> **SELECTED PASSAGE**
But two or three times a year "the stuff hit the fan" and that was the fun part.
 
I assume you are kidding. Brokers at places like Merrill gather assets from and hold hands with wealthy people, just like you do with somewhat less wealthy people.

I get a lot of clients from Merrill Lynch. About 8 years ago, they decided that anyone who has under $100,000 was not worth it to them so they took their advisor away and gave them an 800 number. While that looks good on paper, it cost them a lot of assets, as it tuned out most of those people had much more than $100K, but it was not at Merrill. I should probably send the local Merrill Lynch branch a gift basket for X-mas.

A middle aged guy I met at one of my Happy Hour spots does just that, and makes an excellent living. These guys are funny. Their clients are always making money, no matter what the markets are doing. At least according to the brokers.Ha

All the true "stockbrokers" I knew are out of the business, the expansion of Etrade and Ameritrade and Fido drove them out. Most investors are not going to pay $150 or more to trade a stock they can trade on those other sites for $7 or $9 or $29. Our firm is a discount broker, and most of our trades are $29, more than Etrade but not obnoxious.......
 
Of course, I was going to have a career fighting crime, corruption and the forces of evil and instead spent far too much time processing shoplifters, writing tickets for expired registration plates, chasing beer-swilling teenagers off shopping center parking lots and writing reports on fender-benders.

But two or three times a year "the stuff hit the fan" and that was the fun part.

Now the thought of that "stuff hitting the fan" makes me cringe! :hide: I love watching that sort of thing on TV, but in real life? Way too scary. Glad it is fun at times for some folks, since we really do need law enforcement to keep those bad guys in check. That is especially true here in New Orleans where the crime situation is so bad.

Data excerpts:
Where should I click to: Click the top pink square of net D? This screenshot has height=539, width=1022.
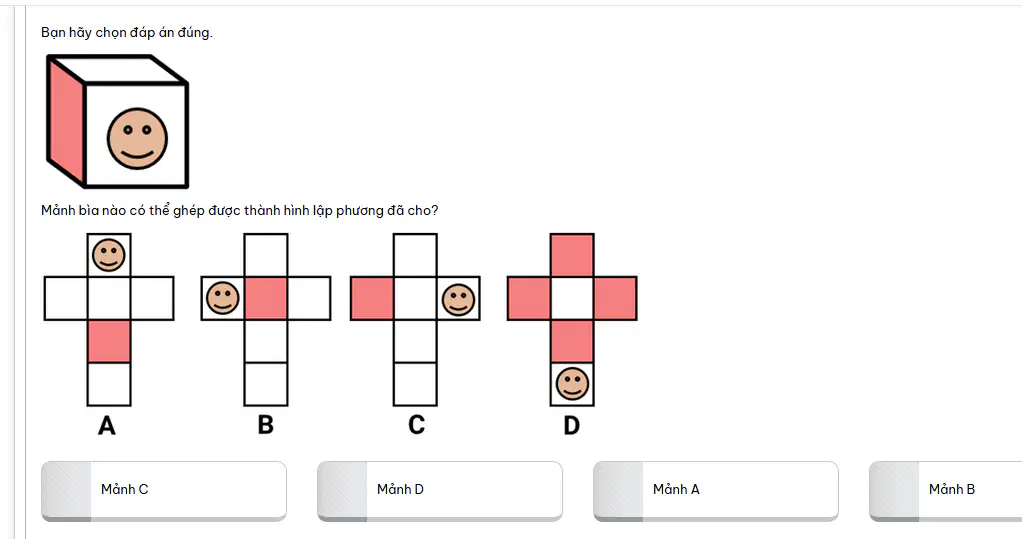click(572, 255)
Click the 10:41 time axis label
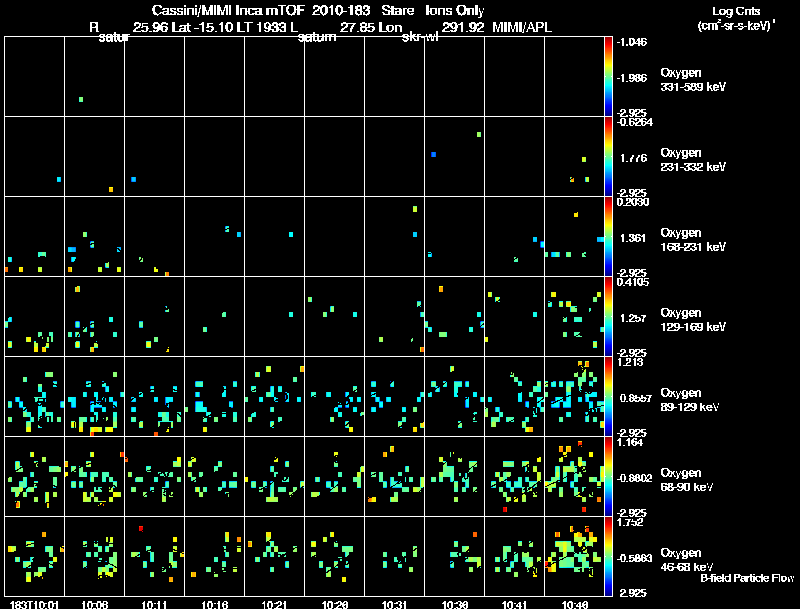 [514, 604]
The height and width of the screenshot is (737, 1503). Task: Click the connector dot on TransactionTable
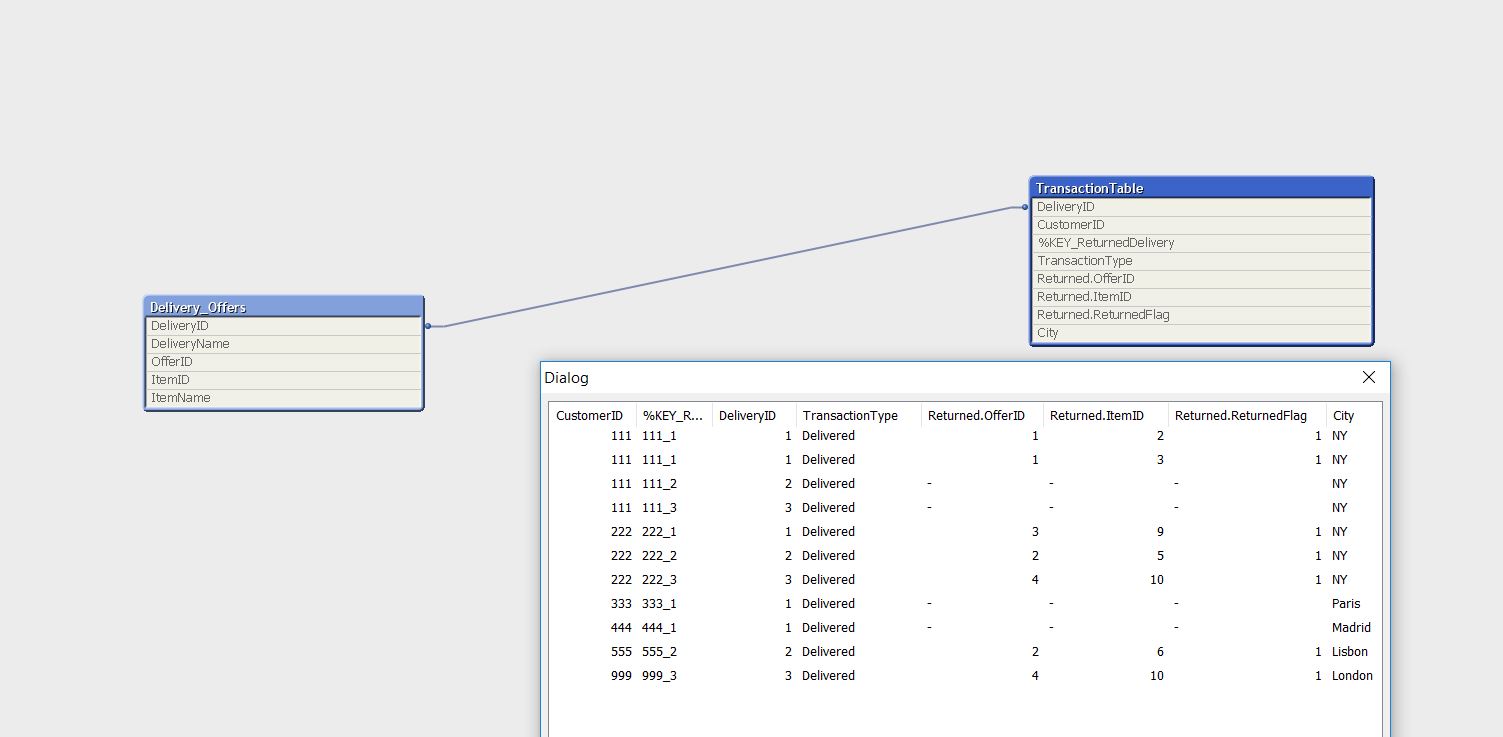pos(1026,207)
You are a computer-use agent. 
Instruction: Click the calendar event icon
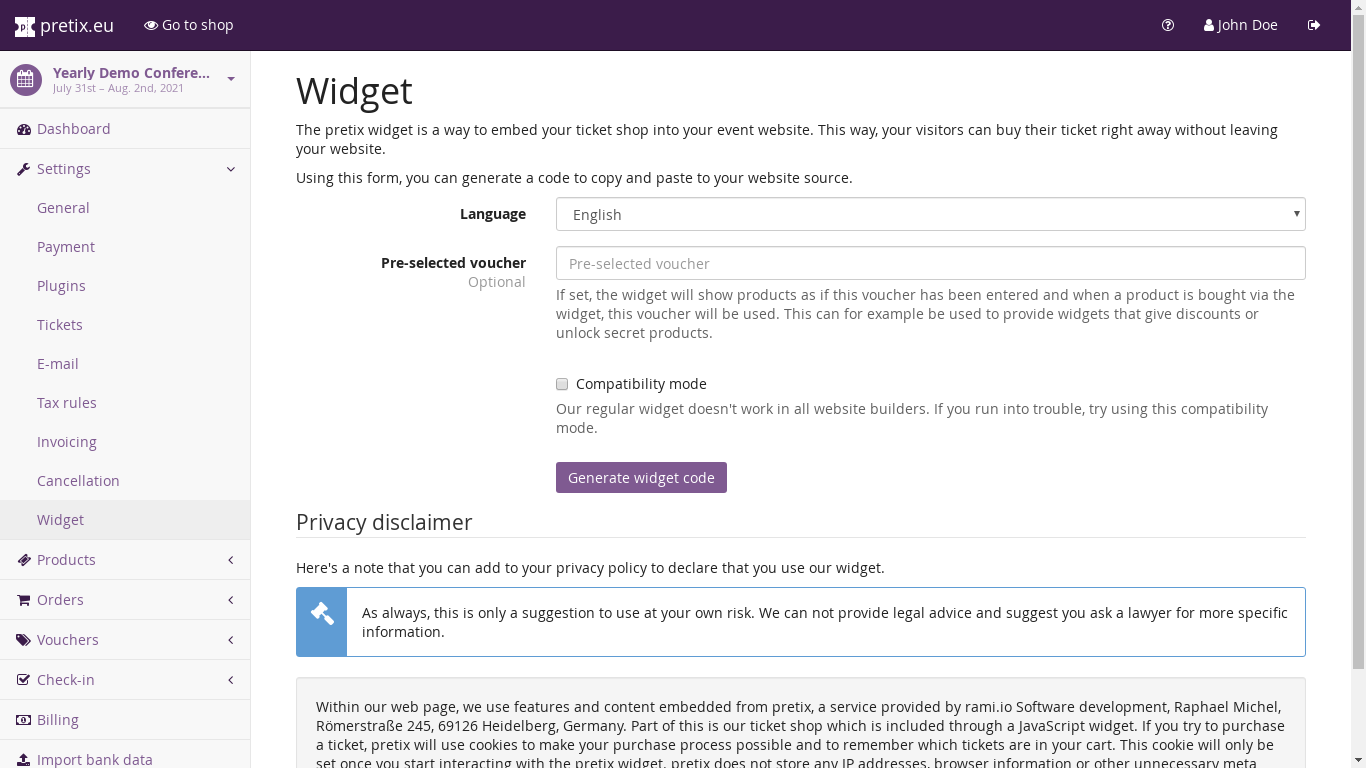pyautogui.click(x=26, y=80)
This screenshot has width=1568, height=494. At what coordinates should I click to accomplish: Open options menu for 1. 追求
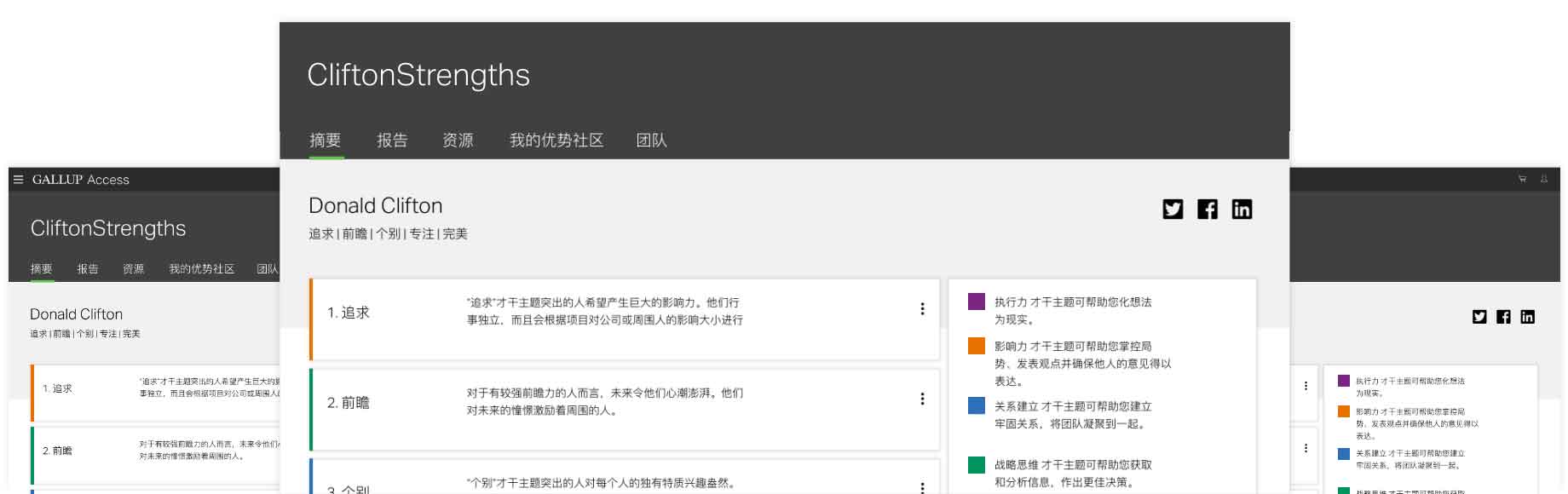point(922,309)
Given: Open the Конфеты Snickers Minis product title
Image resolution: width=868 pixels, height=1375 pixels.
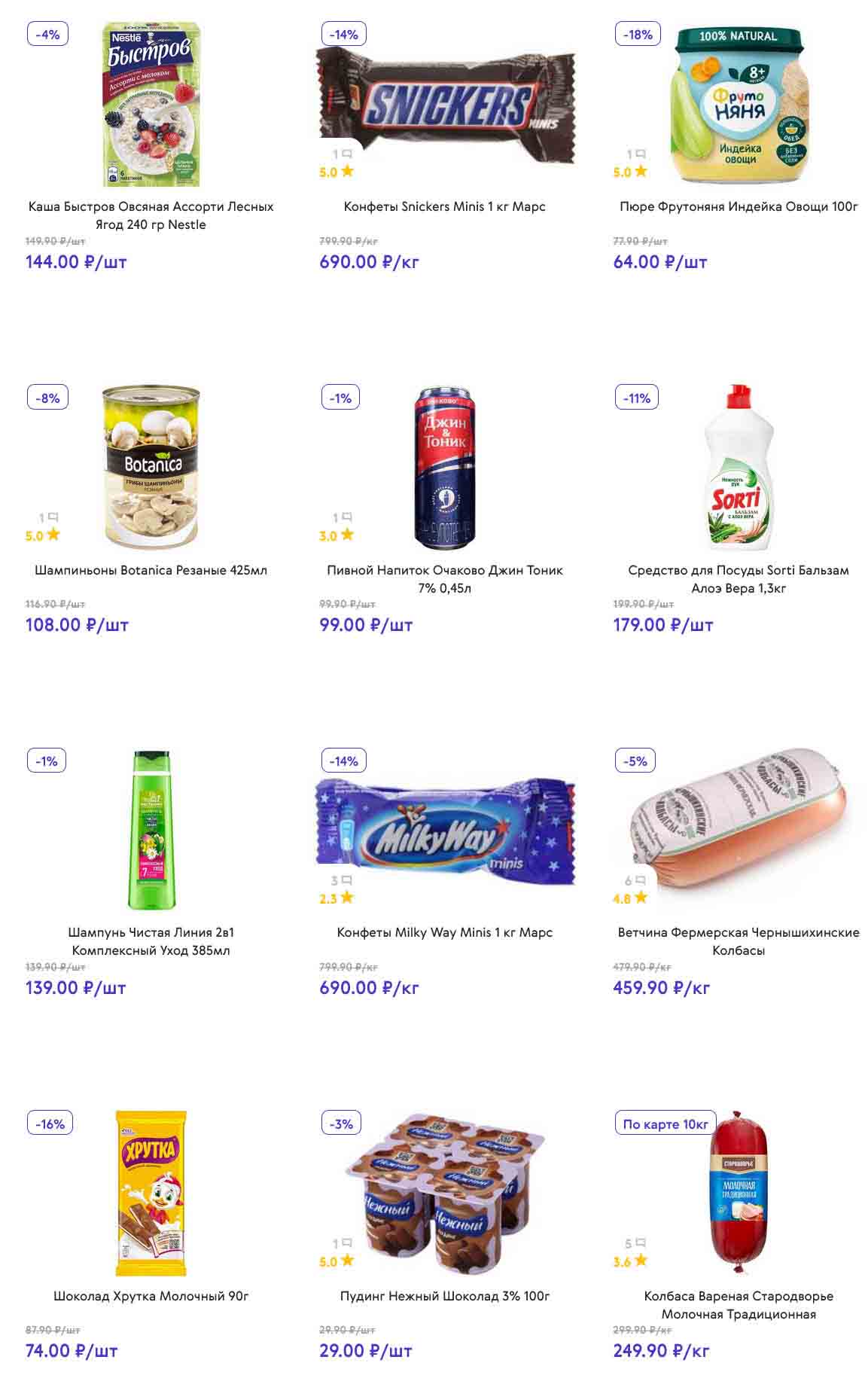Looking at the screenshot, I should click(444, 206).
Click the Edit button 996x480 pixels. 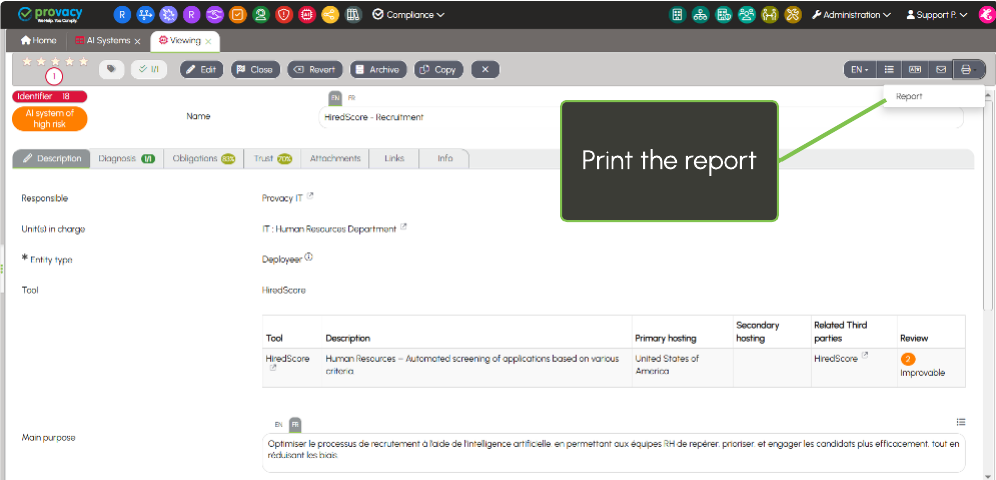201,69
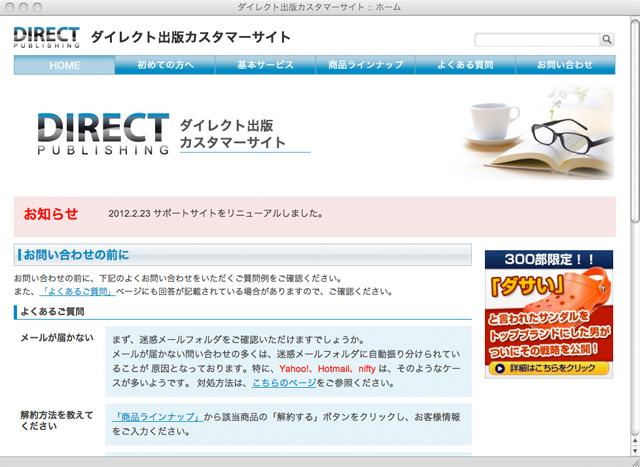
Task: Click the orange sandal ad banner
Action: tap(549, 314)
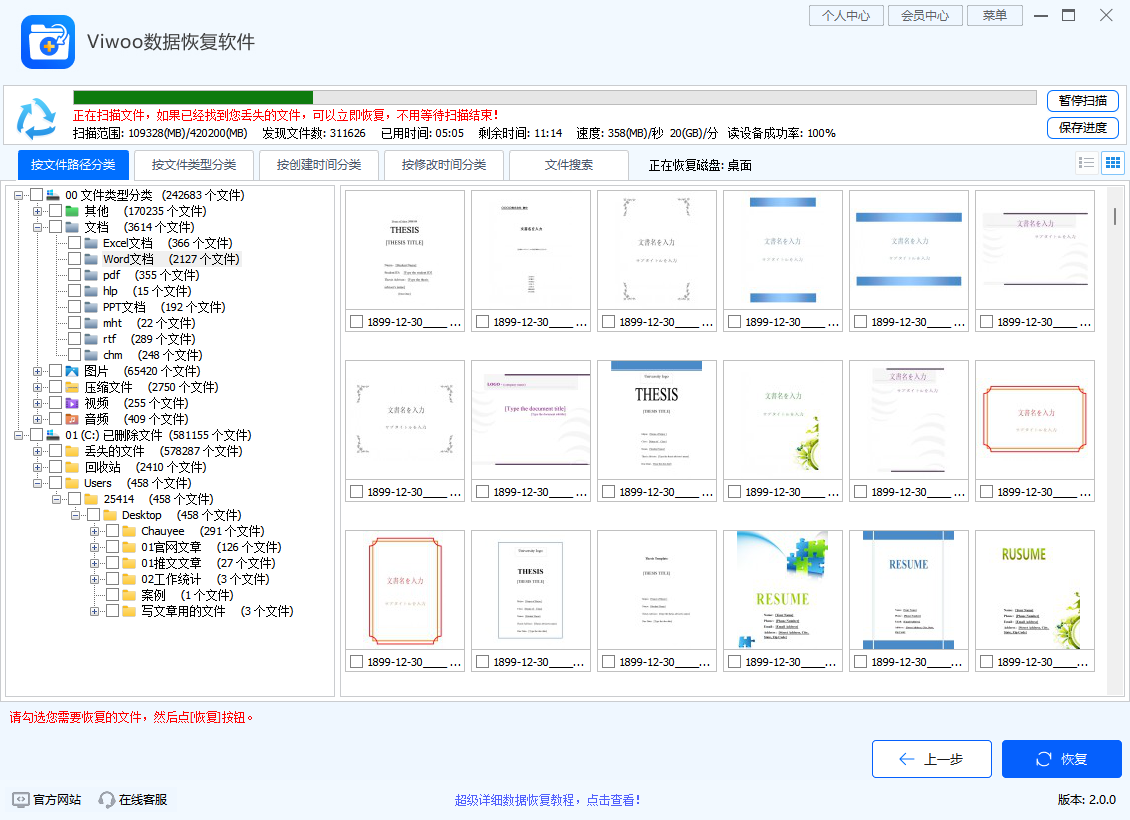Click the PPT文档 file type icon

93,306
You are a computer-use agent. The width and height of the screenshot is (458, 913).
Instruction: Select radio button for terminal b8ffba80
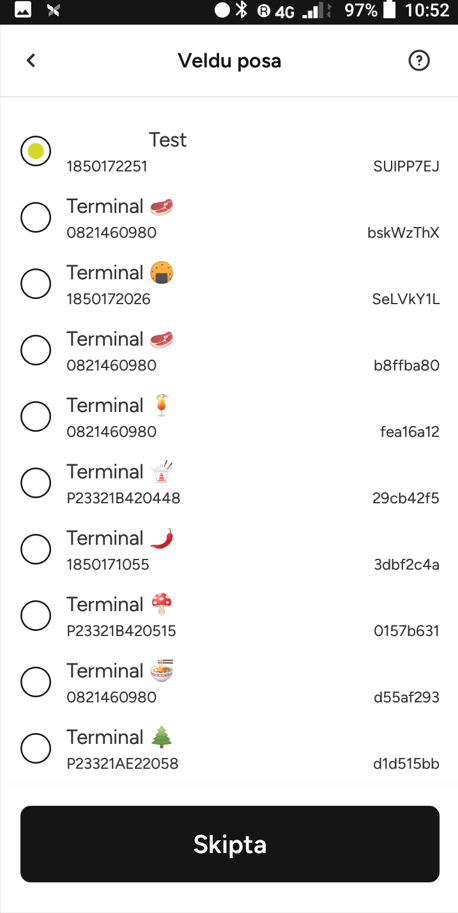click(x=35, y=350)
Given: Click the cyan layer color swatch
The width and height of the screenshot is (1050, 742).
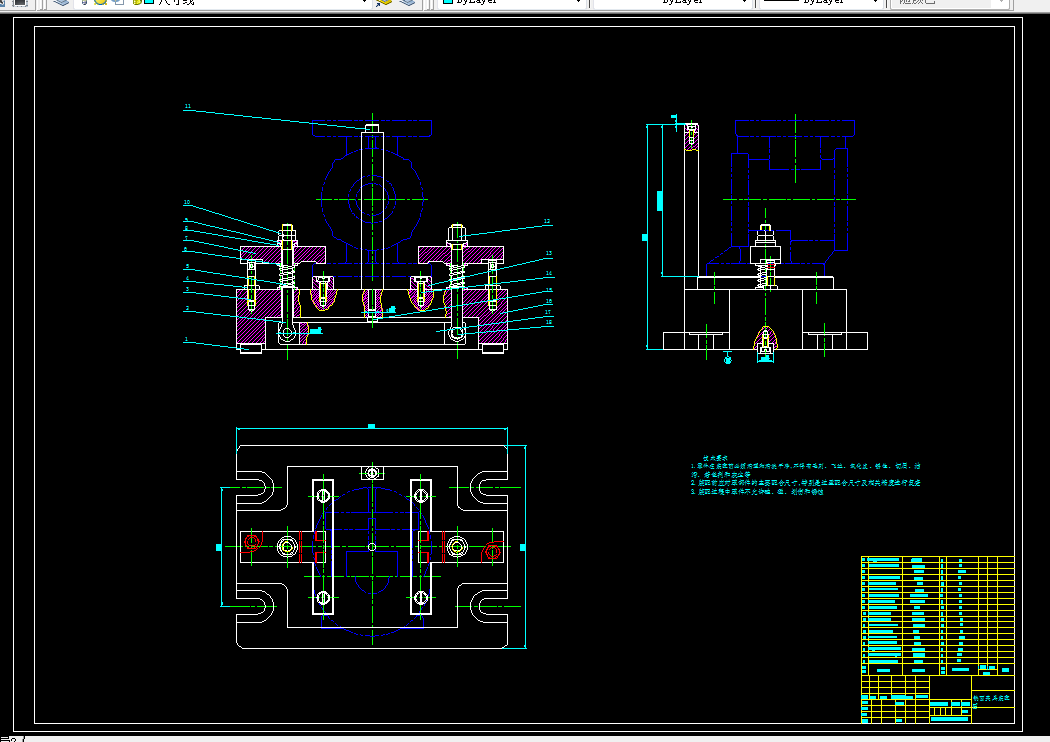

> **WHAT YOU WILL DO**
A) In the forum thread, what did Merrill Lynch give clients with under $100,000 after taking their advisor away?
B) Carry the forum thread about brokers and police work onward from its last sentence.
These lines have nothing to do with the forum thread.

> **SET OF ANSWERS**
A) An 800 number.

B)
 
Of course, I was going to have a career fighting crime, corruption and the forces of evil and instead spent far too much time processing shoplifters, writing tickets for expired registration plates, chasing beer-swilling teenagers off shopping center parking lots and writing reports on fender-benders.

But two or three times a year "the stuff hit the fan" and that was the fun part.
I had a minor car accident at Ft Lauderdale airport and needed towing at 1 am. A policecar parked behind mine as a safety measure and waited an hour for the tow truck to arrive. As we were talking he listened to reports of a high speed chase on I-95. I asked about it and he said he really wanted to be there, in the chase, rather than here, just blocking traffic. He wasn't being critical or complaining, just truthful, and said most police felt the same.
 
I was exaggerating, of course, but flying a commercial airliner seems like it would be kind of like driving a bus compared a more nimble aircraft.


I was fortunate to do both.

Flying a fighter was rewarding until military BS outweighed it.

Flying an airliner was rewarding until pay cuts/fatigue/TSA BS outweighed it.

Both had comparable levels of stress.
 
I was fortunate to do both.

Flying a fighter was rewarding until military BS outweighed it.

Flying an airliner was rewarding until pay cuts/fatigue/TSA BS outweighed it.

Both had comparable levels of stress.

Thanks for the insight.
 
I started paying for my own flying lessons when I was 16, and hit then-mandatory retirement from United at age 60 in 2005. I loved the flying, the people I worked with, and the travel. Had my own airplane for fun flying for several years. In 2000 we were on a layover in Buenos Aires and one of the copilots asked if I would continue flying past age 60 if the rules changed. My reply: "I won't need the money, but the job is so much fun I'll do it forever." That was then.

After 9-11, the TSA, bankruptcy, etc; I couldn't wait to get out. Even though my pension was only about 22% of what i was supposed to receive.
 
Gearhead Jim. We never know what's coming. A good friend of mine is an airline attendant with United and had to put off retirement due to changes after 9/11.